**What to do:**
Filter these entries down to the lines that hold the word "beside", and show each of them.

**Data for analysis:**
--------------------------------

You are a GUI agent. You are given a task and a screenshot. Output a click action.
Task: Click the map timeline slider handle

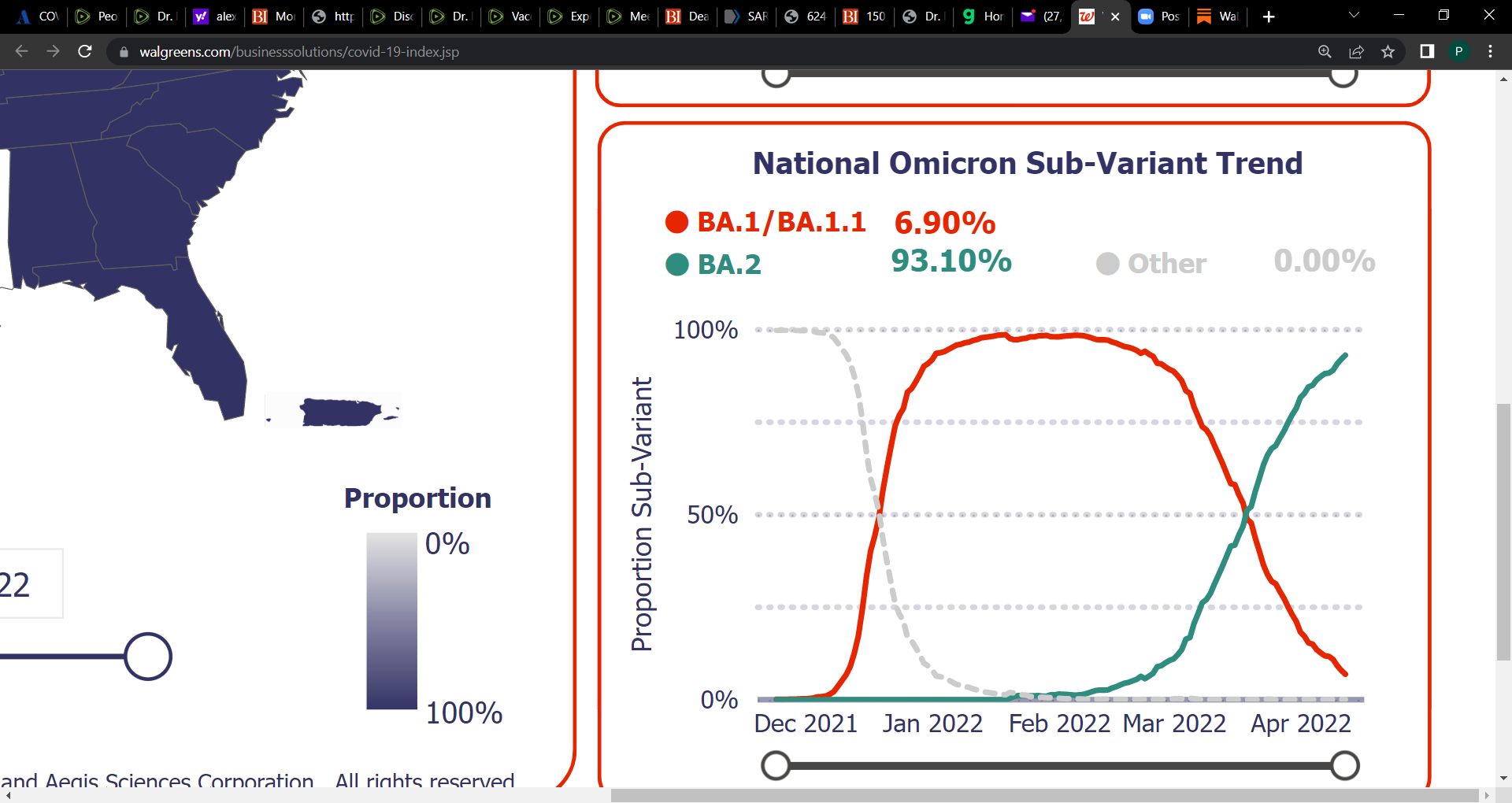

--------------------------------

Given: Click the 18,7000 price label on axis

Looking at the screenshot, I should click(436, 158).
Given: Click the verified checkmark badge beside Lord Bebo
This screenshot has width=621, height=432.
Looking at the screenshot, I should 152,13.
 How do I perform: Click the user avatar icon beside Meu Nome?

--------------------------------

**Result below:**
Given: Click the verified checkmark badge beside Lord Bebo
 How do I perform: Click the user avatar icon beside Meu Nome?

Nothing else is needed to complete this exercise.